• _Seitenauszug_:
Joachim Nikolas EGGERT - Die Sinfonien

  • Heute möchte ich die Sinfonien des schwedischen Komponisten Joachim Nikolas EGGERT (1779-1813) – einem Vertreter der schwedischen Klassik - vorstellen. Es erhebt sich die Frage, ob dies einen eigenen Thread rechtfertigt, da der Komponist uns ja nur 4 Sinfonien . und eine unvollendet gebliebene 5. hinterlassen hat und er zudem bis zum Erscheinen der hier vorgestellten Naxos CDs mehrheitlich auch eingefleischten Klassikliebhabern unbekannt gewesen sein dürfte. Sein mangelnder Bekanntheitsgrad ist teilweise seinem Herkunftdland, teilweise seinem frühen Tod, er starb an Tuberkulose, geschuldet. Gegebenenfalls kann ja das eine oder andere orchestrale Gelegenheitswerk (noch gibt es keine Aufnahmen davon) auch in diesem Thread vorgestekkt werden......
    Schon nach Abhören der ersten Sinfonie (Kurzvorstellung erfolgt in meinem nächsten Beitrag in diesem Thread war mir klar, dass ein eigener Thread hier eine gute Investition ist, denn es werden ja vermutlich irgendwann mehrere Mitglieder diese Sinfonien erwerben und hören.
    Und hörenswert sind diese Sinfonien (ich schließe von der ersten auf die weiteren) allemal.
    Hier haben wir es mit einem weitern Beethoven Zeitgenossen zu tun, der eine eigene Tonsprache gefunden hat. Die allerdings von fremden Einflüssen nicht völlig frei ist. Das liegt vermutlich daran, dass man bei unbekannten Komponisten immer irgendwelche Bezüge zu seinen Zeitgenossen sucht, auch wenn die vielleicht gar nicht da sind,


    Um Euch nicht allzulange auf die Folter zu spannen: (ich habe inzwischen kurz in weitere Klangschnippsel hineingehört) Eggers Musik zeichnet sich durch einen sehr eingängigen, etwas triumphierend-plakativen Stil aus, mit immer wieder eingeschobenen Ohrwurmthemen.


    Aber ich möchte nicht vorgreifen…..


    Mit freundlichen Grüßen aus Wien
    Alfred

    Wenn ich schon als Vorbild nicht tauge - lasst mich wenigstens ein schlechtes Beispiel sein !



  • Am besten ich setze hier gleich mit einer Kurzvorstellung der 1, Sinfonie fort:


    Die Sinfonie stammt von 1804 oder 1805. Sie ist viersätzig angelegt:


    1)Adagio mesto – Allegro con brio
    2)Andante
    3)Menett und Trio: Allegro
    4)Finale: Allegro vivace


    Zu Beginn des ersten Satzes wurde ich für Sekunden unwillkürlich an die „Ouvertüre zu Mozarts „Don Giovanni“ erinnert. Düster und bedeutungsschwer auch die folgenden Takte.

• _Daten_:
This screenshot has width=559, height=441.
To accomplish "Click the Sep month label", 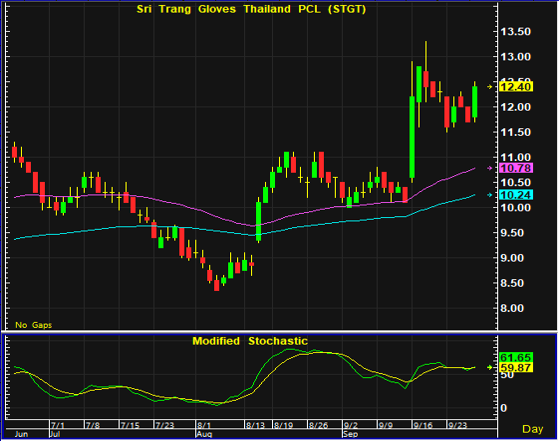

• _Herausforderung_:
Tausche bitte im Abschnitt des Seitenauszugs, der mit den Worten „Schon nach Abhören“ anfängt und mit „erwerben und hören.“ aufhört, „Thread“ gegen „Forumsstrang“ aus, und gib den Abschnitt so wieder. Das Material ist eigenständig und gehört nicht zum Seitenauszug.

• _Lösung der Aufgabe_:
Schon nach Abhören der ersten Sinfonie (Kurzvorstellung erfolgt in meinem nächsten Beitrag in diesem Forumsstrang war mir klar, dass ein eigener Forumsstrang hier eine gute Investition ist, denn es werden ja vermutlich irgendwann mehrere Mitglieder diese Sinfonien erwerben und hören.